▶ [DIRECTIONS]:
Find the line containing "Task: Enable the Yearly chart range", then return it and every line after it through the end of the records, exactly. Leave out pictures.

___ SOURCE RECORDS

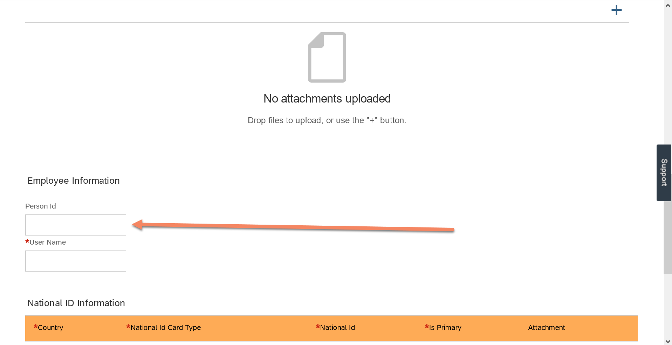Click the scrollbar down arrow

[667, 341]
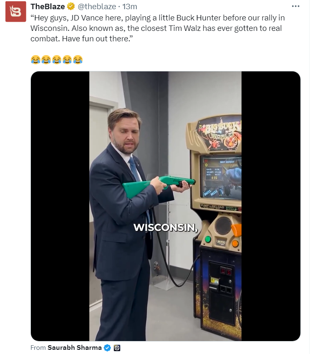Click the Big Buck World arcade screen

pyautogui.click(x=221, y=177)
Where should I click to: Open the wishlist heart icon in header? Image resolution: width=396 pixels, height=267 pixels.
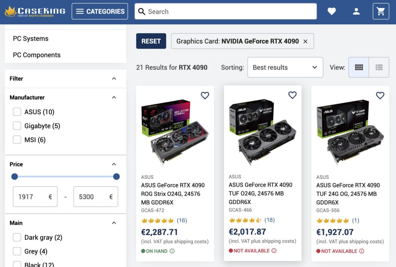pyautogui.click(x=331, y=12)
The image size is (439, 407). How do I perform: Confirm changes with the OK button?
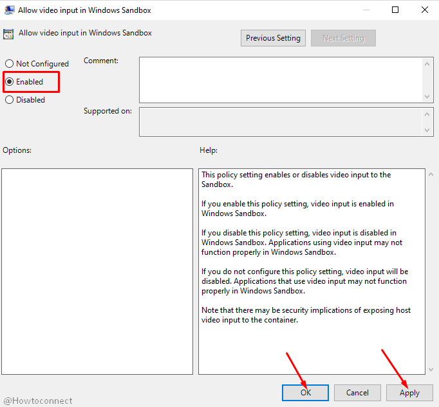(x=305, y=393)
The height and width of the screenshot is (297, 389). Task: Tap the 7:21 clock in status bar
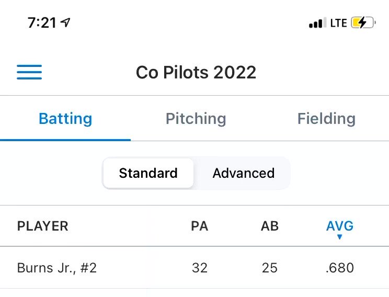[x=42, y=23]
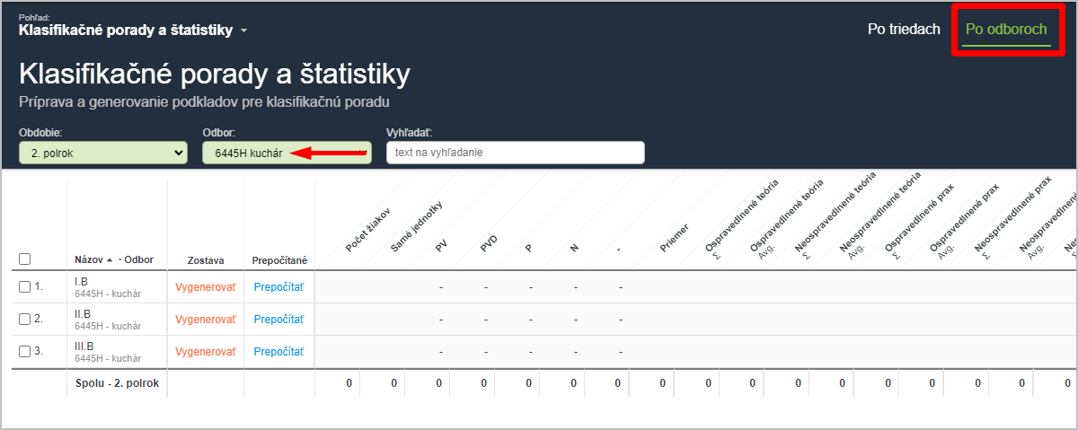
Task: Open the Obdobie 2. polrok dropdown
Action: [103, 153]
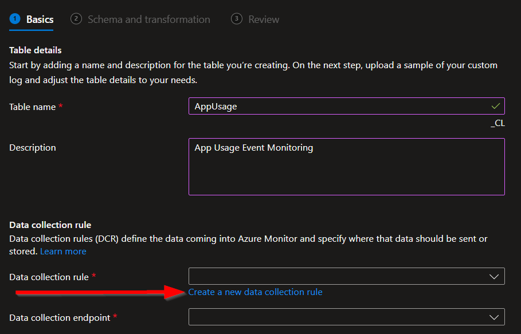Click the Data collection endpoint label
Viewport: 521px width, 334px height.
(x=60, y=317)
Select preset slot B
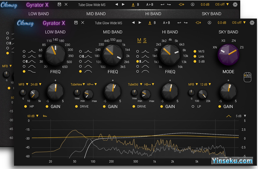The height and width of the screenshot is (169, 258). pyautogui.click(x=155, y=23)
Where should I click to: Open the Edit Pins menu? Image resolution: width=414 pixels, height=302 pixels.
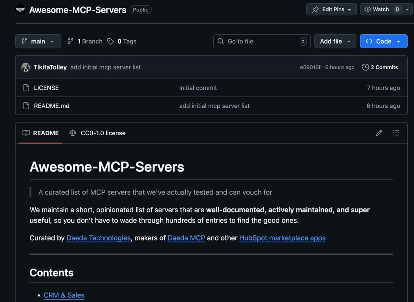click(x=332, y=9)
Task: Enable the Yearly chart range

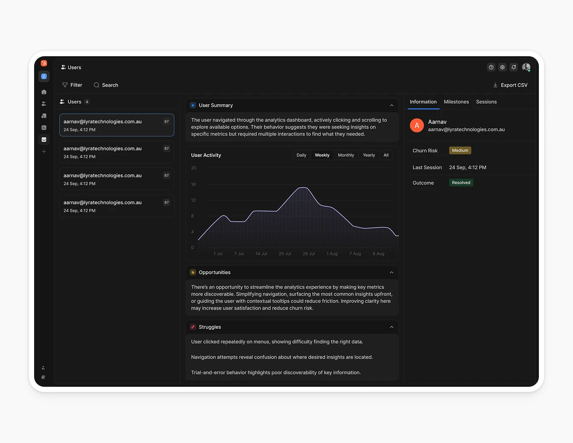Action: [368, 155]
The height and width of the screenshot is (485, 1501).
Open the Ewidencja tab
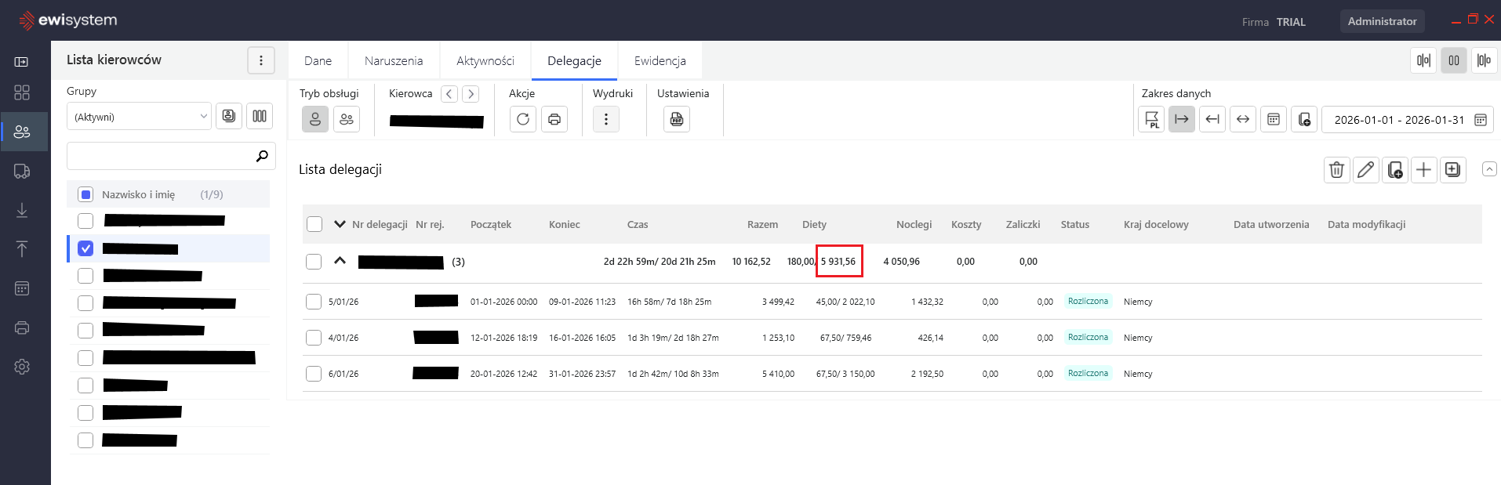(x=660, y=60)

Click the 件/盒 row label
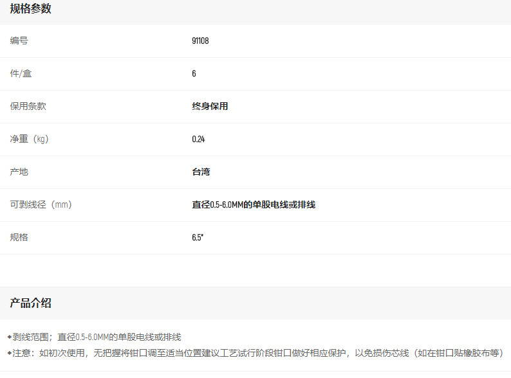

______

▶ [EXPECTED ANSWER]:
Task: Enable the Yearly chart range

Action: [368, 155]
The height and width of the screenshot is (485, 1501).
Open the Ewidencja tab
(x=660, y=60)

Click the 件/盒 row label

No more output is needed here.